Distance from $\displaystyle C(1,3,4)$ to $\displaystyle J(\text{-}1,5,\text{-}2)\!:$

. . $\displaystyle \overline{CJ} \;=\;\sqrt{(\text{-}1-1)^2 + (5-3)^3 + (\text{-}2-4)^2} \;=\;\sqrt{44}$

Distance from $\displaystyle C(1,3,4)$ to $\displaystyle K(5,\text{-}1,16)\!:$

. . $\displaystyle CK \;=\;\sqrt{(5-1)^2 + (\text{-}1-3)^2 + (16-4)^2} \;=\;\sqrt{176}$

Hence, $\displaystyle K$ is the point we are seeking.

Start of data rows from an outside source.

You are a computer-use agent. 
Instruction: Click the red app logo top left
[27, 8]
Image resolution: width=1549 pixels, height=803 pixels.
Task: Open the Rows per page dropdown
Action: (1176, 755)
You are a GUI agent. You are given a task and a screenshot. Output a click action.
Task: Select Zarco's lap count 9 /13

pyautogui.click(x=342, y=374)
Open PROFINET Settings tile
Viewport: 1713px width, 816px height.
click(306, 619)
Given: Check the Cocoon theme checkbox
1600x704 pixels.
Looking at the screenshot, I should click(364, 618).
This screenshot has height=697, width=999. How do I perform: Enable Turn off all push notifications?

Therefore: .$\displaystyle Q(5,\text{-}1,16)$
• Sep 8th 2010, 07:30 AM
SyNtHeSiS
Quote:

Originally Posted by Soroban
The line from $\displaystyle C(1,3,4)$ to $\displaystyle A(2,2,7)$ has direction $\displaystyle \langle 1,-1,3\rangle$

Thanks for the great post. I was just curious why is it that choosing a line from A(2,2,7) to C(1,3,4) with direction <-1,1,-3> equivalent to the quote above? I thought this vector be the same magnitude but opposite, since points A and C is switched around.
• Sep 8th 2010, 09:13 AM
Opalg
Just to point out that the makings of a much simpler solution were already in the original post, where the equation of the line from C to the centre of the sphere is given as $\displaystyle x = (1,3,4) + t(1,-1,3)$. If you put t=1 in that equation then you get the point (2,2,7) (the centre of the sphere). To get to the furthest point of the sphere you have to travel a further distance along that same line. The extra distance that you need to travel is $\displaystyle \sqrt{99}$ units, which is three times the length of the vector (1,–1,3).

So to get to the furthest point of the sphere you need to take t = 4 (one unit of t to take you to the centre of the sphere, and another three units of t to take you to the furthest point). The furthest point is therefore at (1,3,4) + 4(1,–1,3) = (5,–1,16).